Danielle McAvoy '13 is a case in point. She didn't intend to be a computer science major. In fact, she only took a computer class to appease her mother.
"She's a programmer and her one requirement for helping pay for schooling was that I take CS101," said McAvoy. "I took it and fell in love."
That love just translated into a two-and-half year grant to work intensively on robotics research with Prof. Chown. McAvoy is one of five Bowdoin students selected as a Clare Boothe Luce Program research scholar, a coveted grant that supports multi-year research for women in science, mathematics and engineering. She will be working on new cognitive and spatial modeling research
in the context of RoboCup, Bowdoin's world championship-winning robotics team.

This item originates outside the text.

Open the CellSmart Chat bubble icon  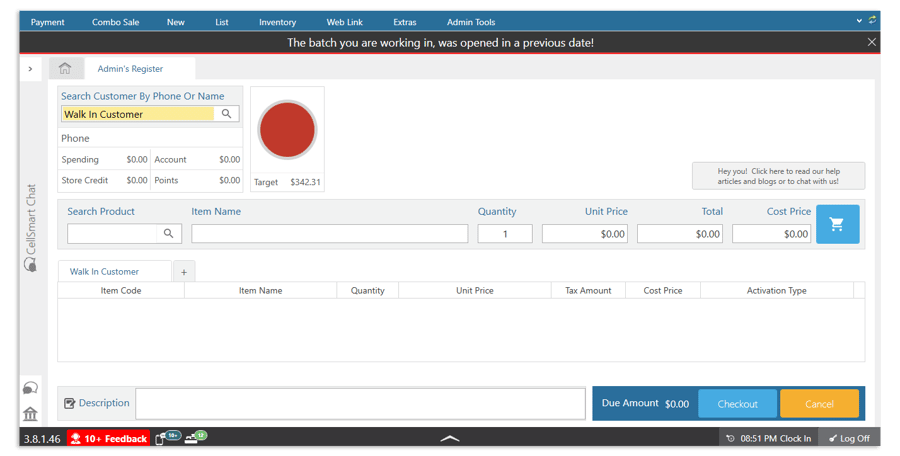[x=30, y=388]
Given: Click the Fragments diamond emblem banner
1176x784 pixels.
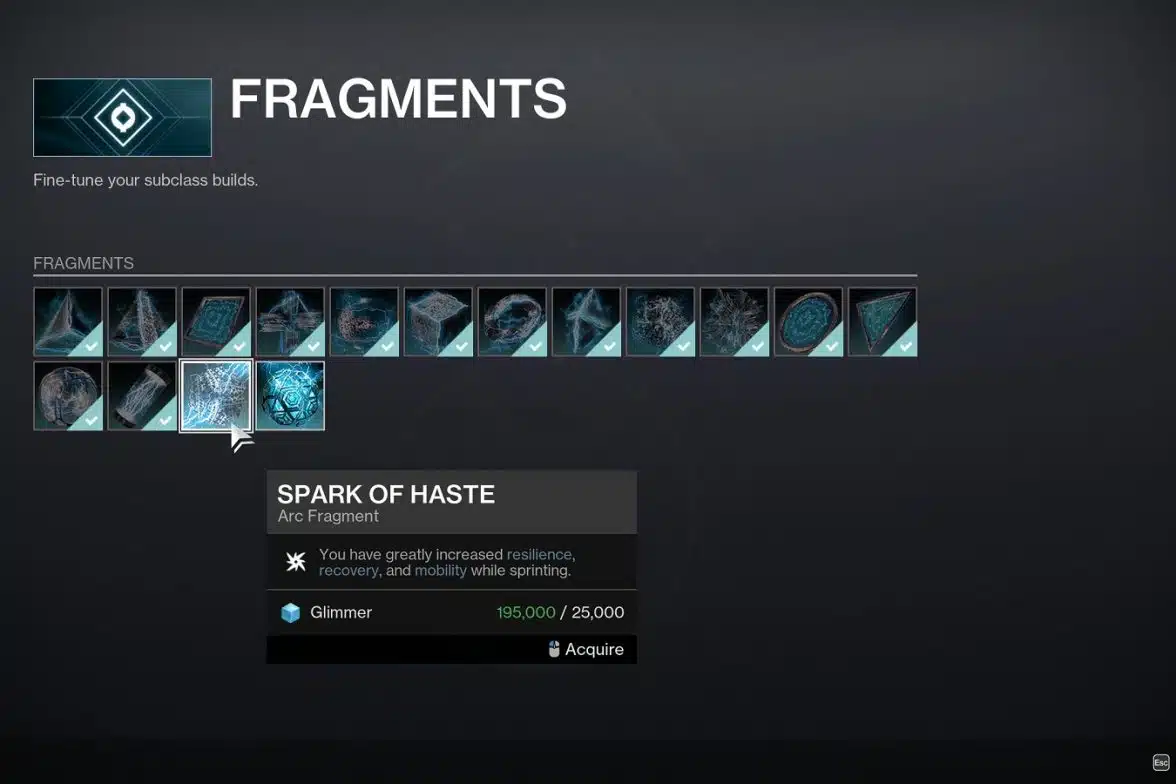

"Computer science is different than all the math and science you are forced to take growing up," says McAvoy. "It's problem solving. When you're programming something and you're sitting there frustrated, hitting a wall, and all the sudden you get it and it works, it's the best feeling in the world. Like Sodokuu. Programming is a bigger scale version of that."
Data processing and analysis is driving research in an increasingly broad spectrum of disciplines, notes Chown: "If you look around campus and see the research [Assistant Professor of Sociology] Dhiraj Murthy is doing on Twitter ... or at Mary Lou Zeeman's new research in climate mathematics, you'll find a strong component of computer science. If you are going to do significant scientific modeling or data analysis these days, you really need to have the support of a programmer. [Read stories about Murthy's research and Mary Lou Zeeman's initiatives.]
"The great thing about Bowdoin," adds Chown, "is that students get to work one-on-one with their professors on very high level research, which often translates to honors projects."
The research sometimes goes both ways.
Chown has been tapping Ben Johnson's experiences learning how to program for the iPhone to help him develop a new course on mobile computing to be offered in the fall.
"The field is still in its infancy," says Chown, "so the tools aren't nearly as developed as they would be if I were teaching Java I. But I have no doubts that apps are the future of computer science."